▶ **TASK TO CARRY OUT**
For the data below, transcribe the part that opens with the line containing "The height and" and closes with the line containing "You are a GUI", exactly and with no pictures.
*** DATA FOR THIS TASK ***
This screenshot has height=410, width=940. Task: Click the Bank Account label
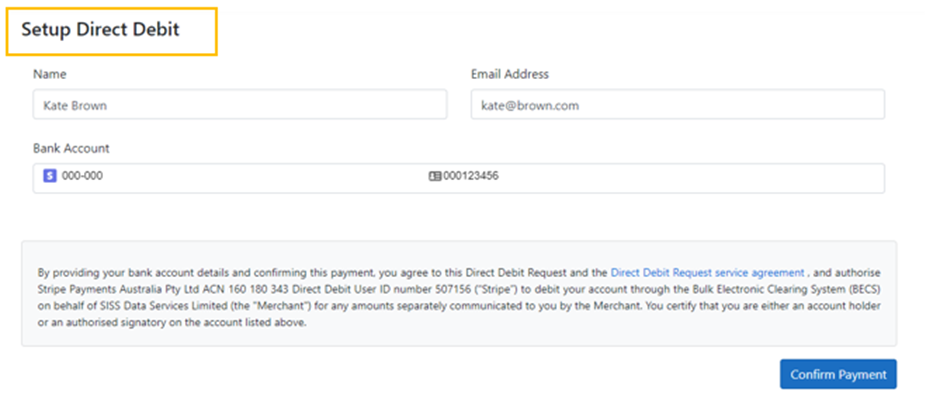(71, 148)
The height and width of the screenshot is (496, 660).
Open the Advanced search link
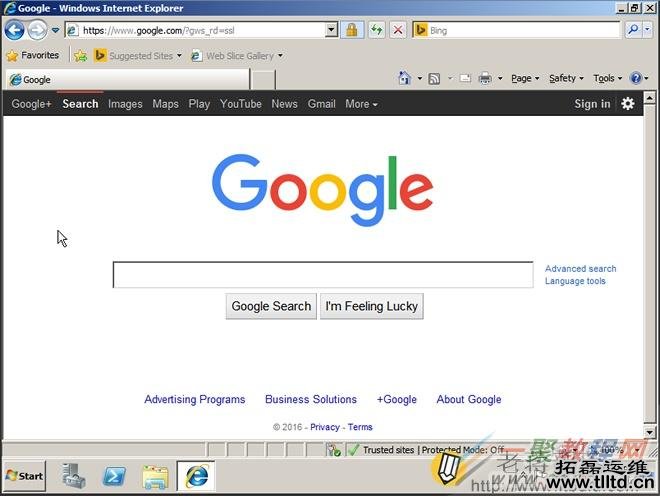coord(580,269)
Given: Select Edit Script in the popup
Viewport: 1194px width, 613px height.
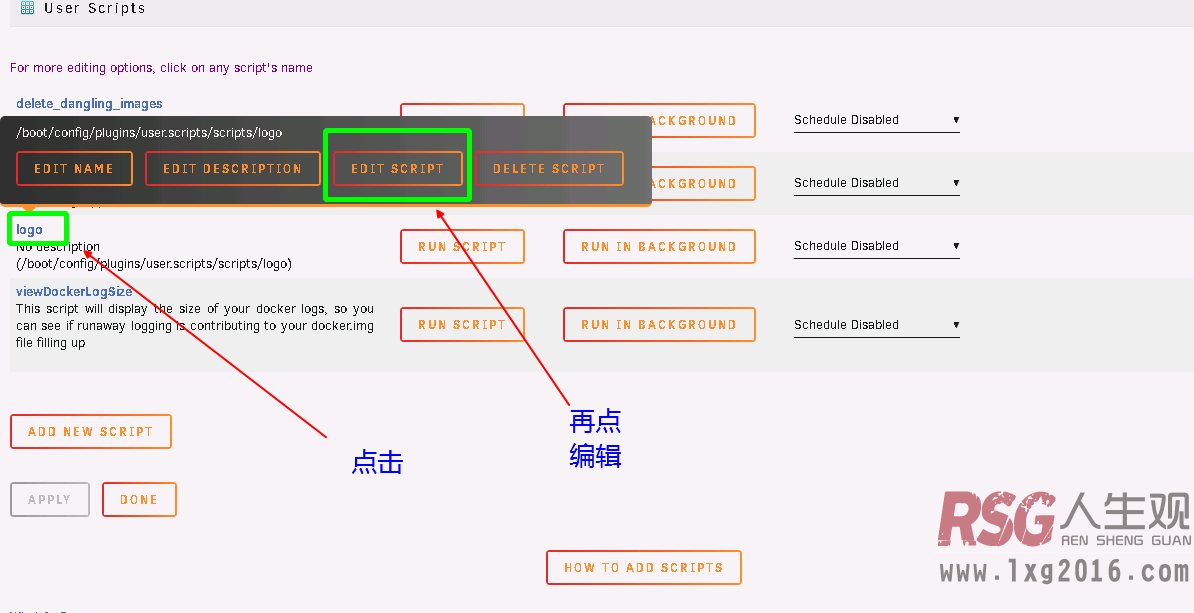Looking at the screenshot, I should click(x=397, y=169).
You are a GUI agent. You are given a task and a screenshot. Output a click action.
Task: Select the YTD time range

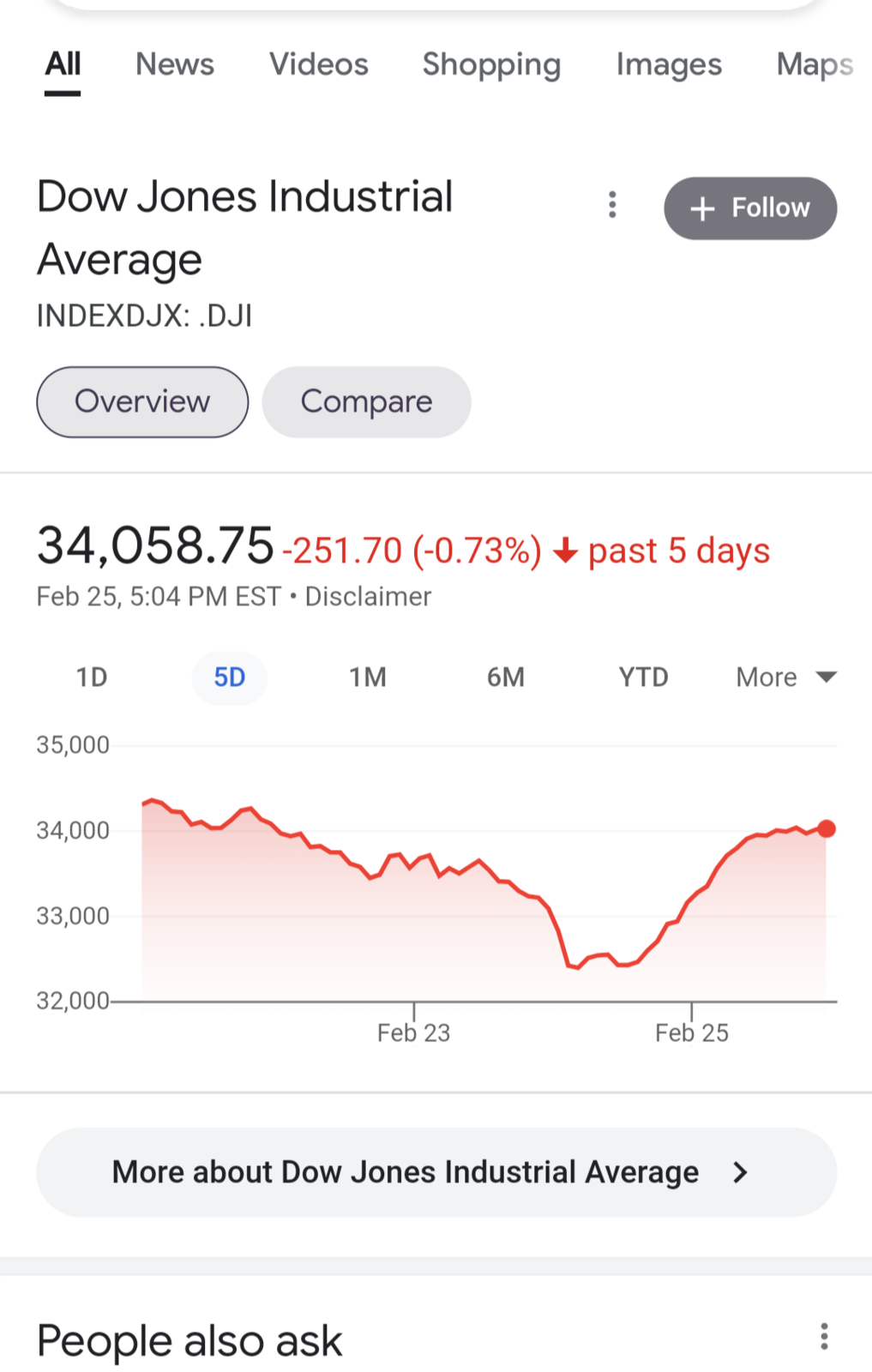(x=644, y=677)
*** End of DATA FOR THIS TASK ***
*** DATA FOR THIS TASK ***
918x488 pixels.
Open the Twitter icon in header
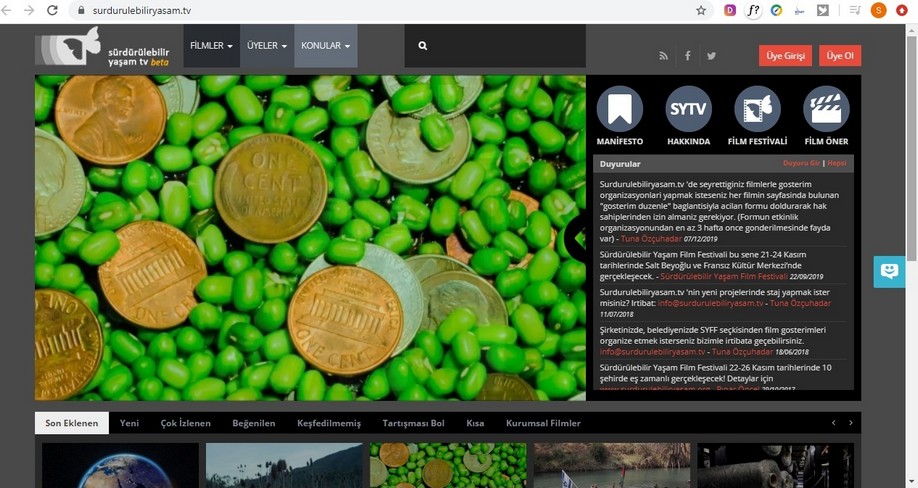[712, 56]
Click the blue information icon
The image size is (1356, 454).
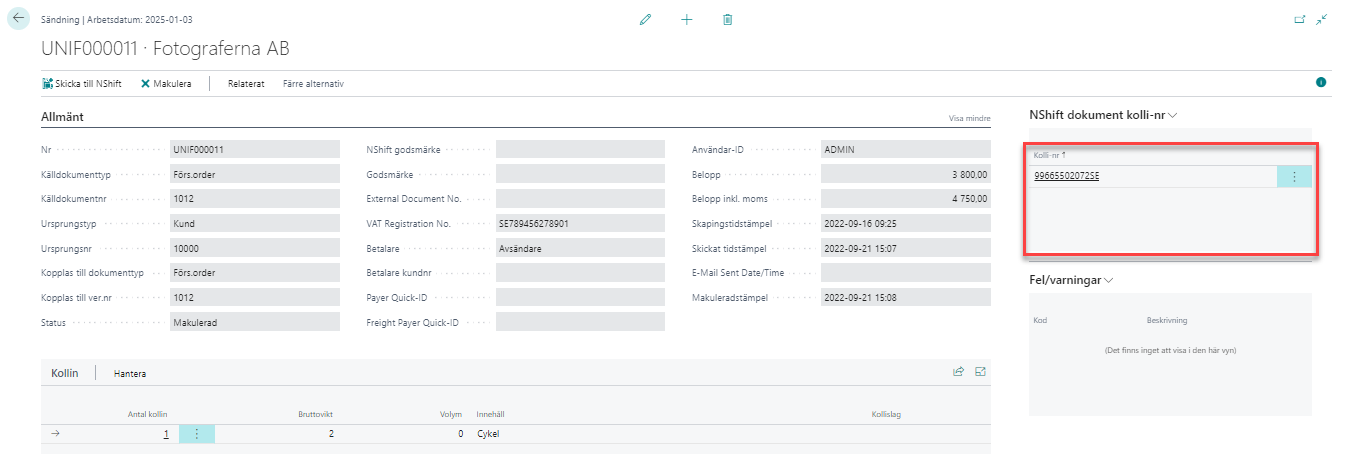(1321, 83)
*** End of DATA FOR THIS TASK ***
▶ **COMPLETED EXERCISE**
The height and width of the screenshot is (496, 660).
Open the Advanced search link
coord(580,269)
Given: Select Edit Script in the popup
Viewport: 1194px width, 613px height.
Looking at the screenshot, I should click(x=397, y=169).
You are a GUI agent. You are given a task and a screenshot. Output a click action.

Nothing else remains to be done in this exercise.